• _WRITTEN EXERCISE_
Reproduce every entry below verbatim, line for line, and leave the pictures out of your copy.

• _SUPPLIED MATERIAL_

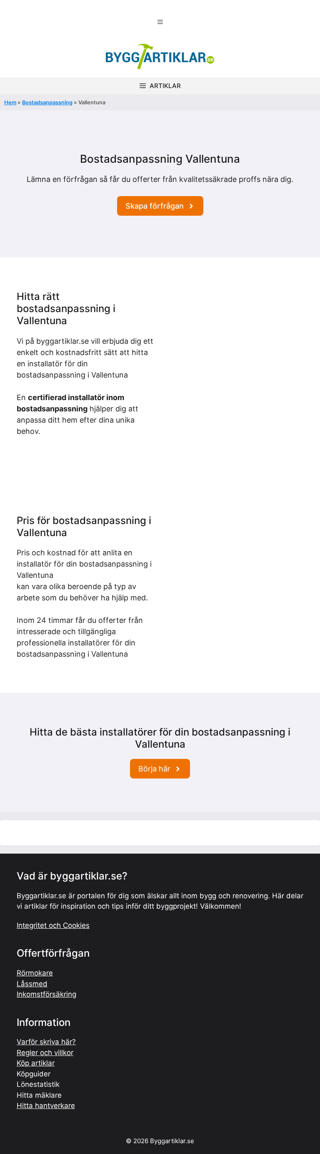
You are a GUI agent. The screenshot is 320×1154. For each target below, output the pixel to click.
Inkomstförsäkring (46, 994)
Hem (10, 102)
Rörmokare (35, 973)
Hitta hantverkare (46, 1105)
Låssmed (32, 984)
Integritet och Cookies (53, 925)
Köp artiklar (36, 1063)
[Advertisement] (234, 343)
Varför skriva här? (46, 1042)
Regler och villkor (45, 1052)
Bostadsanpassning (47, 102)
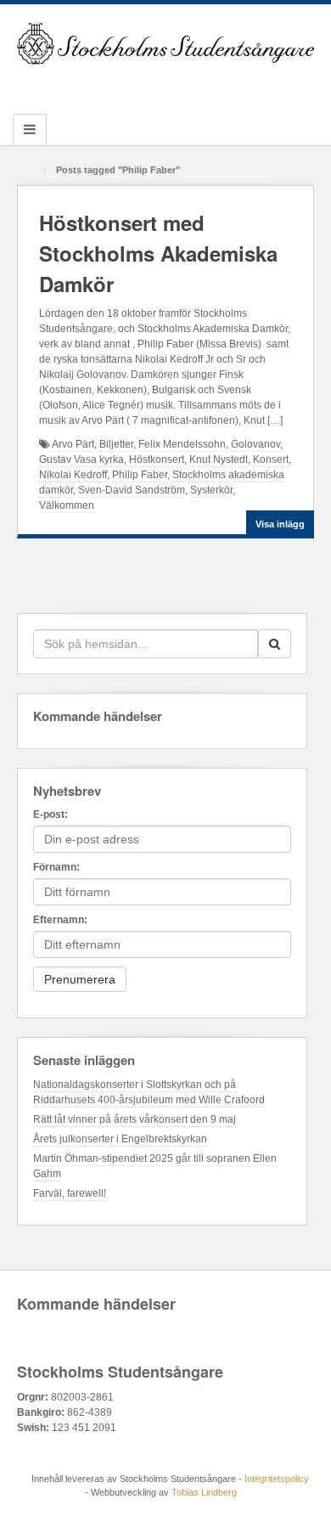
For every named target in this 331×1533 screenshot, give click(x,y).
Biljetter (116, 444)
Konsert (271, 459)
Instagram (166, 86)
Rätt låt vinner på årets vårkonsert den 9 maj (134, 1119)
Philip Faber (139, 475)
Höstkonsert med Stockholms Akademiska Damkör (158, 253)
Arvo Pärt (73, 444)
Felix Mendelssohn (182, 444)
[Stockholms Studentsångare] (165, 43)
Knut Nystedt (218, 459)
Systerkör (211, 490)
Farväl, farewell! (69, 1193)
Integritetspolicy (276, 1479)
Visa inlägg (280, 524)
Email (97, 86)
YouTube (211, 86)
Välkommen (66, 505)
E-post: (50, 814)
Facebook (120, 86)
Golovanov (255, 444)
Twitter (188, 86)
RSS (234, 86)
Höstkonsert (156, 459)
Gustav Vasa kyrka (81, 459)
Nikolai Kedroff (73, 475)
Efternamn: (60, 920)
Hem (31, 171)
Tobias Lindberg (204, 1492)
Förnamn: (56, 867)
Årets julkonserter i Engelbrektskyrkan (120, 1139)
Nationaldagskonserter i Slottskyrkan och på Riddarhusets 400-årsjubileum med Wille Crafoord (149, 1092)
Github (143, 86)
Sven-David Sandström (131, 490)
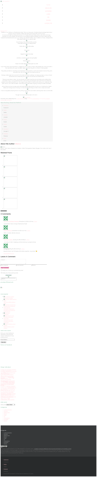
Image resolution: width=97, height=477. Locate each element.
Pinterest (6, 133)
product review (6, 393)
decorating (4, 376)
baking (5, 413)
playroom (13, 390)
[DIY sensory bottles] (9, 296)
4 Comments (9, 100)
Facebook (6, 105)
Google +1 (6, 129)
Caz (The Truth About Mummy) (11, 221)
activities (6, 411)
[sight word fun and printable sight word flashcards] (10, 318)
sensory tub (8, 395)
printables (48, 11)
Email (5, 138)
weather (12, 399)
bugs (14, 372)
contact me (48, 23)
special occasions (7, 396)
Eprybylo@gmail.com (9, 253)
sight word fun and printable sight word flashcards (8, 321)
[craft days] (7, 313)
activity (14, 369)
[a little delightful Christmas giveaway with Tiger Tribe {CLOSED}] (10, 165)
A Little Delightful (21, 98)
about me (48, 8)
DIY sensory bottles (8, 298)
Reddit (5, 119)
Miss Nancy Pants (8, 239)
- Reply (35, 221)
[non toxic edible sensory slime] (10, 300)
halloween (12, 381)
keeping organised (7, 384)
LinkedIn (6, 114)
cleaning (11, 374)
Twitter (5, 110)
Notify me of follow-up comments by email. (12, 270)
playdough (7, 390)
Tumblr (5, 124)
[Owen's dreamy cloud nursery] (10, 325)
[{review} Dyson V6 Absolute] (10, 176)
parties (5, 389)
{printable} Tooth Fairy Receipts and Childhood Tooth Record (9, 310)
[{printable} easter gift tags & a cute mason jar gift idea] (10, 208)
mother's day (4, 387)
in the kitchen (36, 98)
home (2, 382)
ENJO (6, 377)
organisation (7, 418)
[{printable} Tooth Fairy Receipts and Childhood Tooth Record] (10, 307)
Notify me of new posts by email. (10, 272)
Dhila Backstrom (8, 230)
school (13, 393)
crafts (48, 14)
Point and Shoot (5, 392)
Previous (3, 30)
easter (3, 378)
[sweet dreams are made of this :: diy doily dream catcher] (10, 186)
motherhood (10, 387)
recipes (48, 20)
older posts (3, 404)
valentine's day (5, 399)
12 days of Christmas (6, 369)
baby (4, 372)
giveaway (4, 381)
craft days (6, 314)
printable (11, 392)
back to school (10, 372)
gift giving (9, 379)
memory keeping (10, 386)
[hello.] (10, 197)
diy (48, 17)
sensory (3, 395)
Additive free (7, 412)
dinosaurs (11, 376)
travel (8, 398)
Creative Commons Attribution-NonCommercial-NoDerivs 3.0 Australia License (52, 448)
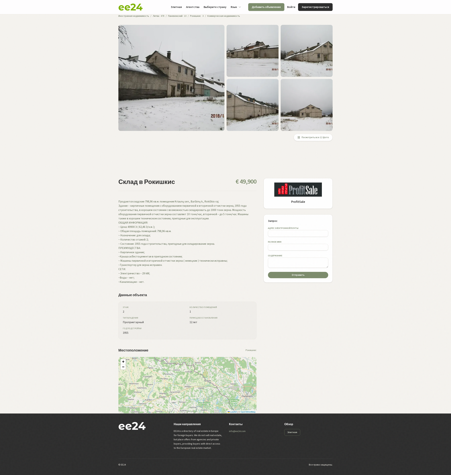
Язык (234, 7)
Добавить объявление (266, 7)
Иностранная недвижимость (133, 16)
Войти (291, 7)
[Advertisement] (224, 162)
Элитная (176, 7)
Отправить (298, 275)
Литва (156, 16)
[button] (123, 361)
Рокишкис (195, 16)
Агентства (192, 7)
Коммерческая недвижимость (223, 16)
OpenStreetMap (248, 411)
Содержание (275, 255)
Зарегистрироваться (315, 7)
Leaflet (233, 411)
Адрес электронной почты (283, 228)
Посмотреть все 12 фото (315, 137)
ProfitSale (298, 202)
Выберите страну (215, 7)
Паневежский (175, 16)
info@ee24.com (237, 431)
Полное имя (274, 241)
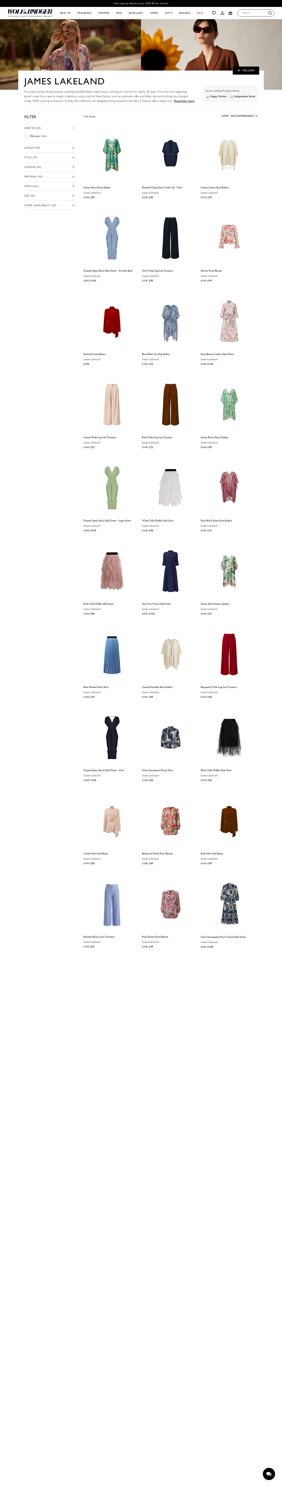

• _IN RESPONSE_
You are a GUI agent. The screenshot is 320×1154. For each target below, output the pixel to click.
Inkomstförsäkring (46, 994)
Hem (10, 102)
Rörmokare (35, 973)
Hitta hantverkare (46, 1105)
Låssmed (32, 984)
Integritet och Cookies (53, 925)
Köp artiklar (36, 1063)
[Advertisement] (234, 343)
Varför skriva här? (46, 1042)
Regler och villkor (45, 1052)
Bostadsanpassning (47, 102)
For every named target in this 331×1533 screenshot, give click(x,y).
Biljetter (116, 444)
Konsert (271, 459)
Instagram (166, 86)
Rätt låt vinner på årets vårkonsert den 9 maj (134, 1119)
Philip Faber (139, 475)
Höstkonsert med Stockholms Akademiska Damkör (158, 253)
Arvo Pärt (73, 444)
Felix Mendelssohn (182, 444)
[Stockholms Studentsångare] (165, 43)
Knut Nystedt (218, 459)
Systerkör (211, 490)
Farväl, farewell! (69, 1193)
Integritetspolicy (276, 1479)
Visa inlägg (280, 524)
Email (97, 86)
YouTube (211, 86)
Välkommen (66, 505)
E-post: (50, 814)
Facebook (120, 86)
Golovanov (255, 444)
Twitter (188, 86)
RSS (234, 86)
Höstkonsert (156, 459)
Gustav Vasa kyrka (81, 459)
Nikolai Kedroff (73, 475)
Efternamn: (60, 920)
Hem (31, 171)
Tobias Lindberg (204, 1492)
Förnamn: (56, 867)
Årets julkonserter i Engelbrektskyrkan (120, 1139)
Nationaldagskonserter i Slottskyrkan och på Riddarhusets 400-årsjubileum med Wille Crafoord (149, 1092)
Github (143, 86)
Sven-David Sandström (131, 490)
Image resolution: width=97, height=477. Locate each element.
Pinterest (6, 133)
product review (6, 393)
decorating (4, 376)
baking (5, 413)
playroom (13, 390)
[DIY sensory bottles] (9, 296)
4 Comments (9, 100)
Facebook (6, 105)
Google +1 (6, 129)
Caz (The Truth About Mummy) (11, 221)
activities (6, 411)
[sight word fun and printable sight word flashcards] (10, 318)
sensory tub (8, 395)
printables (48, 11)
Email (5, 138)
weather (12, 399)
bugs (14, 372)
contact me (48, 23)
special occasions (7, 396)
Eprybylo@gmail.com (9, 253)
sight word fun and printable sight word flashcards (8, 321)
[craft days] (7, 313)
activity (14, 369)
[a little delightful Christmas giveaway with Tiger Tribe {CLOSED}] (10, 165)
A Little Delightful (21, 98)
about me (48, 8)
DIY sensory bottles (8, 298)
Reddit (5, 119)
Miss Nancy Pants (8, 239)
- Reply (35, 221)
[non toxic edible sensory slime] (10, 300)
halloween (12, 381)
keeping organised (7, 384)
LinkedIn (6, 114)
cleaning (11, 374)
Twitter (5, 110)
Notify me of follow-up comments by email. (12, 270)
playdough (7, 390)
Tumblr (5, 124)
[Owen's dreamy cloud nursery] (10, 325)
[{review} Dyson V6 Absolute] (10, 176)
parties (5, 389)
{printable} Tooth Fairy Receipts and Childhood Tooth Record (9, 310)
[{printable} easter gift tags & a cute mason jar gift idea] (10, 208)
mother's day (4, 387)
in the kitchen (36, 98)
home (2, 382)
ENJO (6, 377)
organisation (7, 418)
[{printable} Tooth Fairy Receipts and Childhood Tooth Record] (10, 307)
Notify me of new posts by email. (10, 272)
Dhila Backstrom (8, 230)
school (13, 393)
crafts (48, 14)
Point and Shoot (5, 392)
Previous (3, 30)
easter (3, 378)
[sweet dreams are made of this :: diy doily dream catcher] (10, 186)
motherhood (10, 387)
recipes (48, 20)
older posts (3, 404)
valentine's day (5, 399)
12 days of Christmas (6, 369)
baby (4, 372)
giveaway (4, 381)
craft days (6, 314)
printable (11, 392)
back to school (10, 372)
gift giving (9, 379)
memory keeping (10, 386)
[hello.] (10, 197)
diy (48, 17)
sensory (3, 395)
Additive free (7, 412)
dinosaurs (11, 376)
travel (8, 398)
Creative Commons Attribution-NonCommercial-NoDerivs 3.0 Australia License (52, 448)
Язык (234, 7)
Добавить объявление (266, 7)
Иностранная недвижимость (133, 16)
Войти (291, 7)
[Advertisement] (224, 162)
Элитная (176, 7)
Отправить (298, 275)
Литва (156, 16)
[button] (123, 361)
Рокишкис (195, 16)
Агентства (192, 7)
Коммерческая недвижимость (223, 16)
OpenStreetMap (248, 411)
Содержание (275, 255)
Зарегистрироваться (315, 7)
Leaflet (233, 411)
Адрес электронной почты (283, 228)
Посмотреть все 12 фото (315, 137)
ProfitSale (298, 202)
Выберите страну (215, 7)
Паневежский (175, 16)
info@ee24.com (237, 431)
Полное имя (274, 241)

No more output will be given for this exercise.